Hospital officials said a total of 14 children from Pathan Colony have so far been confirmed HIV positive after they were brought to the paediatrics ward with persistent fever, infections and unexplained weight loss. Shockingly, all parents of the infected children were tested and found negative for HIV, raising serious concern over how the virus was transmitted to the minors and pointing towards non-sexual, possibly medical-linked transmission.
With no HIV treatment facility at Valika Hospital, the affected children have now been referred to Civil Hospital Karachi (CHK) and other facilities treating HIV patients in the city. The sudden deaths of two of the infected children has triggered panic among parents and local residents.
Hospital officials said initial findings point towards unsafe medical practices in the community. They blamed unqualified healthcare providers and poor infection prevention and control practices, either within the community or by private healthcare providers, as the likely cause of the outbreak. Locals, however, alleged negligence at Valika Hospital and held the facility responsible for the spread.
Residents and community leaders from Pathan Colony demanded that a large-scale HIV screening drive, similar to the Ratodero screening campaign, be launched immediately across SITE Town to identify more possible cases and prevent further transmission. They said delaying screening would be “criminal negligence” given the vulnerability of children in the area.

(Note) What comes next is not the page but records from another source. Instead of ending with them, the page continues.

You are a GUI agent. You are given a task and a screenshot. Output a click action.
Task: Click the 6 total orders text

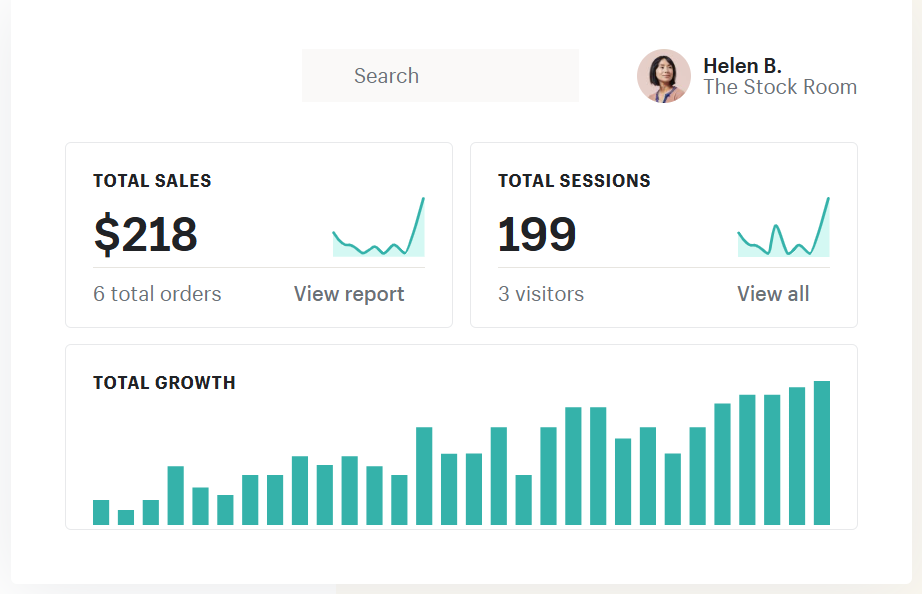pos(157,294)
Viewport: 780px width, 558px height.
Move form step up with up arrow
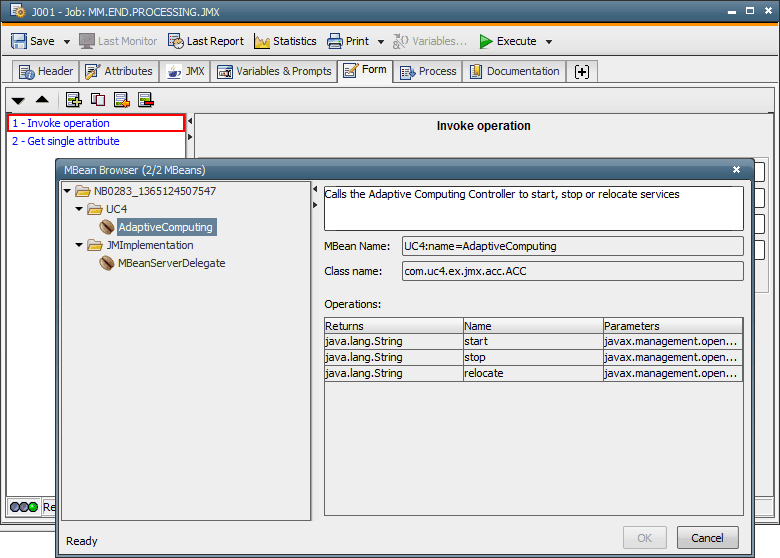click(x=42, y=100)
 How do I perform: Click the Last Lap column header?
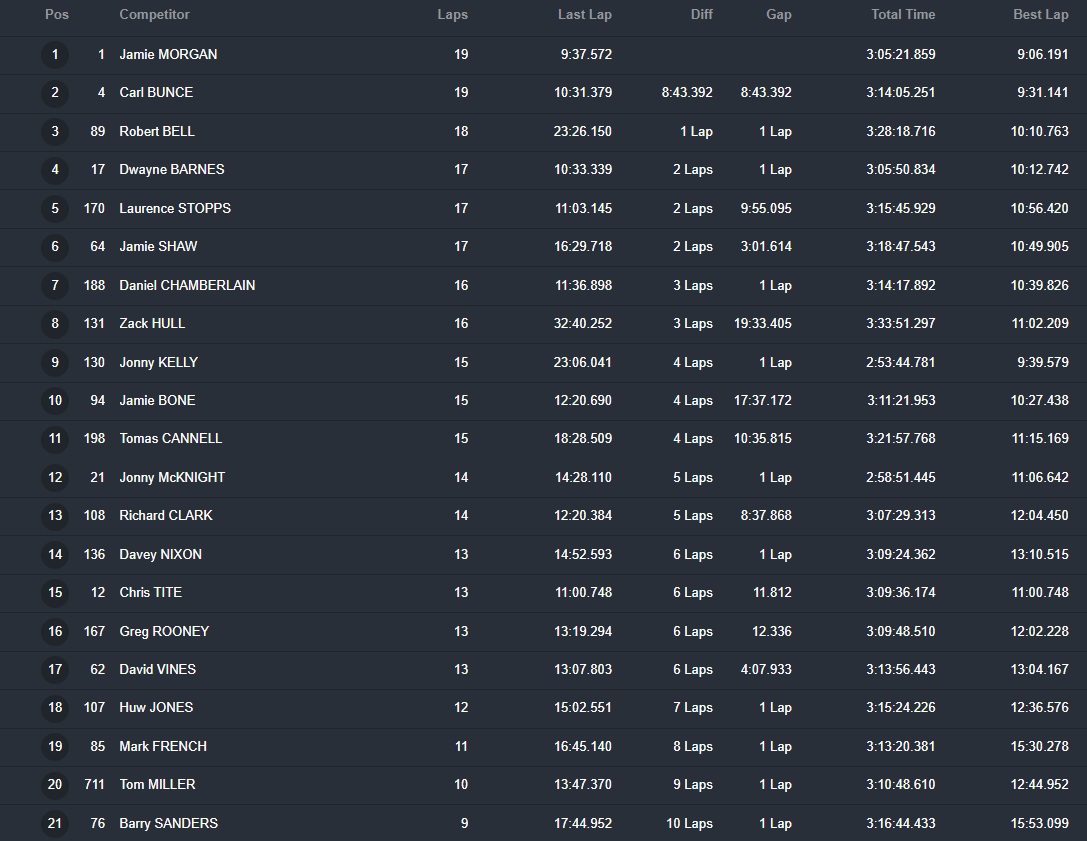[584, 15]
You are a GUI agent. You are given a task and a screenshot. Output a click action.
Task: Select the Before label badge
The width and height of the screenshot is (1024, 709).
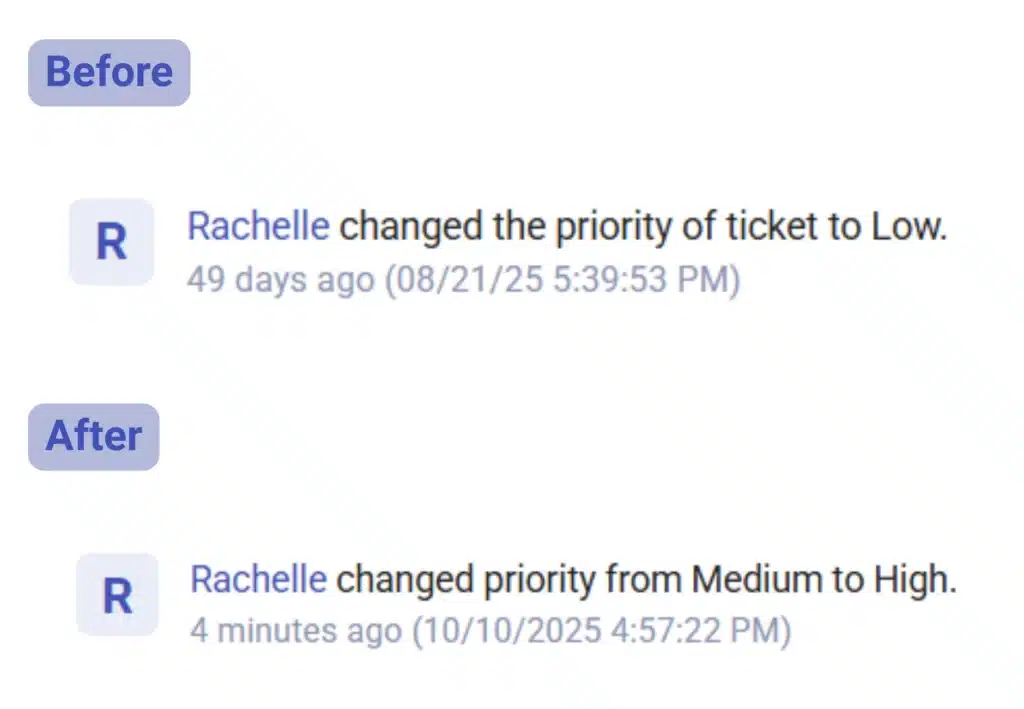pyautogui.click(x=109, y=73)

The Medical Superintendent of Valika Hospital has set up a committee to conduct an internal inquiry into the outbreak and determine whether lapses at the hospital contributed to the transmission of HIV among children.
Public health experts said this incident must not be treated in isolation. In recent months, HIV cases among children have also been reported from Mirpurkhas and Shaheed Benazirabad (Nawabshah) in Sindh, while a similar outbreak was confirmed in Taunsa in Punjab. They said the recurring emergence of pediatric HIV cases outside Larkana shows that the crisis is now spreading to new districts, making it a provincial and national public health emergency.

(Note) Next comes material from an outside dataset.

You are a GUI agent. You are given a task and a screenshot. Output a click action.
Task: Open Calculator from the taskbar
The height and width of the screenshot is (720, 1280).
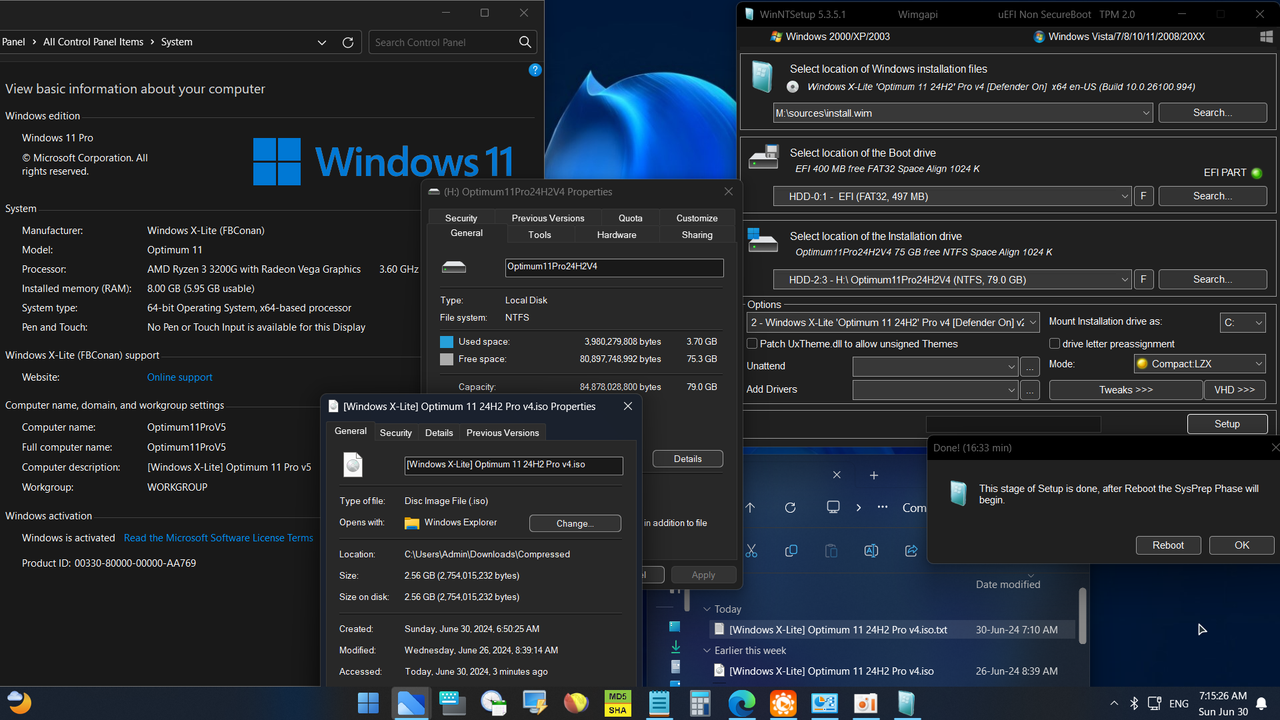click(699, 703)
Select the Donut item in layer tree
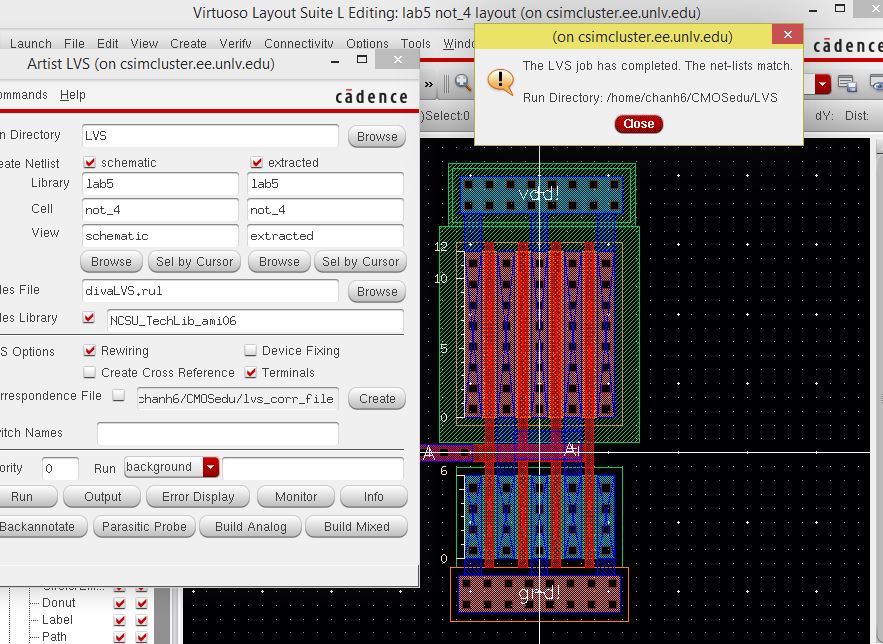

The crisis was also taken up during a high-level meeting led by Labour Action Committee Chairman Malik Nek Zada Swati, where participants criticised the administration and demanded swift action. They urged the Sindh Labour Minister and SESSI Commissioner to initiate legal action against those responsible, warning that if authorities failed to act, they would pursue legal options themselves.

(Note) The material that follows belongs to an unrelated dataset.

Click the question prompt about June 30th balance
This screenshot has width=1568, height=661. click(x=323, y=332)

Public health experts said this was yet another example of the failure of Sindh’s HIV prevention and control programme, which continues to downplay or hide outbreaks instead of taking preventive measures and acknowledging system failures.
Sindh remains the worst-affected province in Pakistan, with nearly 4,000 children now living with HIV. Around 2,300 new HIV infections have already been reported in the province in the first nine months of the current year alone. Officials said repeated outbreaks among children in Larkana, Shikarpur, Ratodero and now Karachi expose the gaps in surveillance, unsafe medical practices and weak oversight of healthcare services, especially in low-income neighbourhoods.
They added that hushing up HIV numbers instead of confronting the crisis has allowed infections to spread unchecked across Sindh.